PROBLEM REQUIREMENTS: Every line with "icon" in it must be copied from the data.

DATA FOR PROCESSING:

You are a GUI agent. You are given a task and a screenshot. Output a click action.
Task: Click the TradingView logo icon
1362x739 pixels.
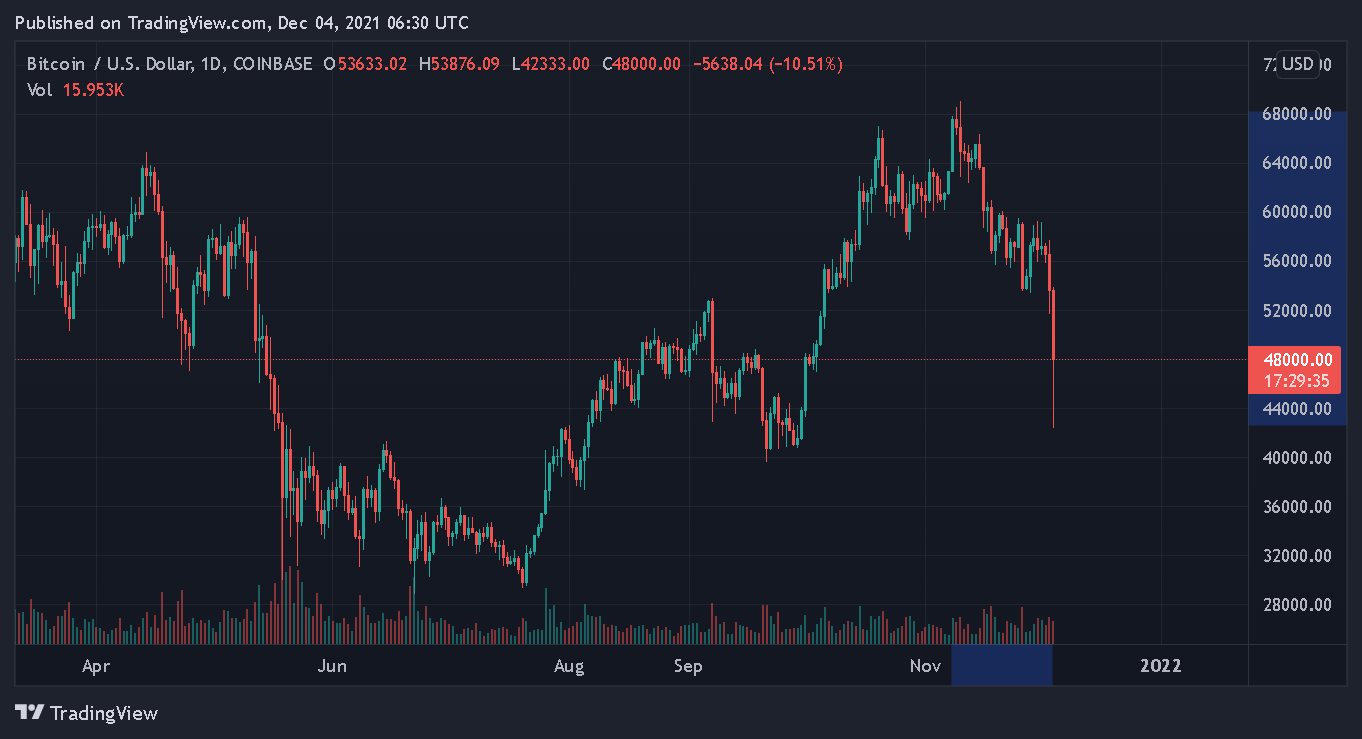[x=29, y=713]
==
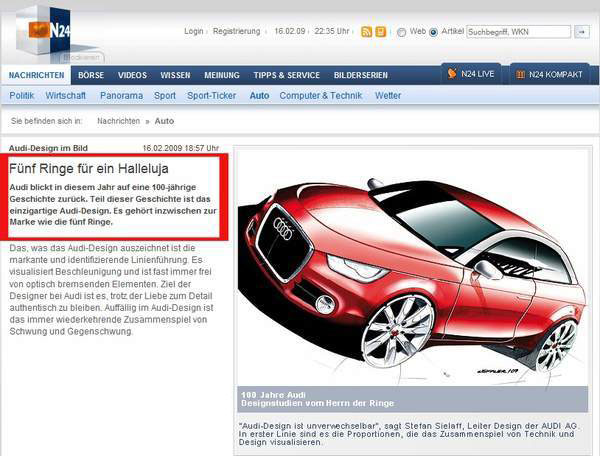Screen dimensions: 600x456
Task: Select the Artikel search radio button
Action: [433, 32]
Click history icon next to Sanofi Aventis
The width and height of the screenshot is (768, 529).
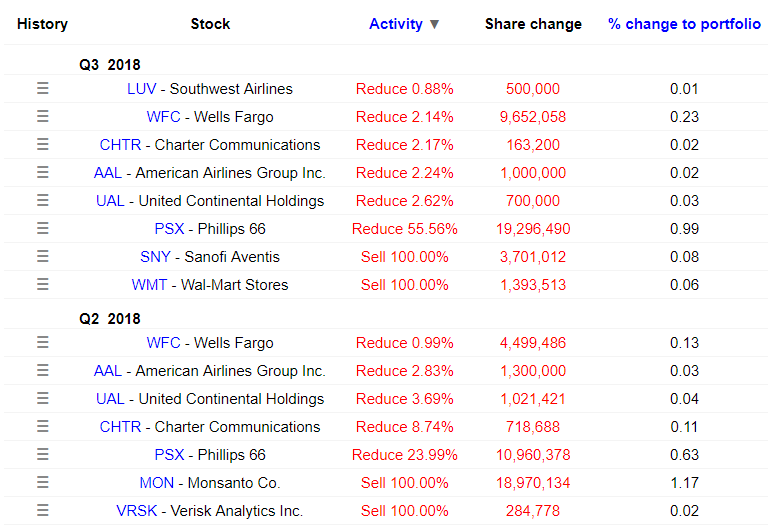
==
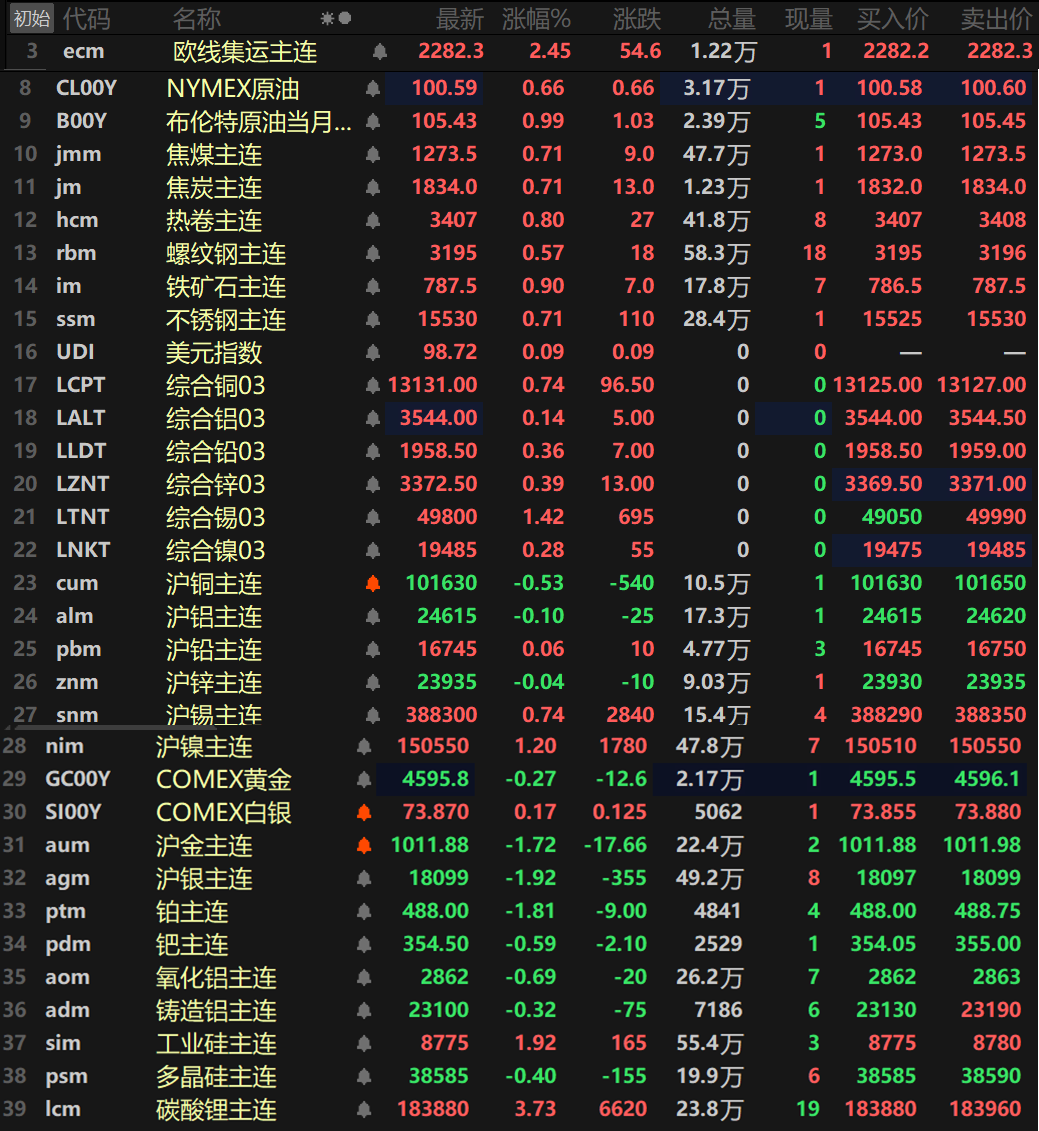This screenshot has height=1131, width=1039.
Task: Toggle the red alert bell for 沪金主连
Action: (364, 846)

YOUR SOLUTION:
Task: Click the TradingView logo icon
Click history icon next to Sanofi Aventis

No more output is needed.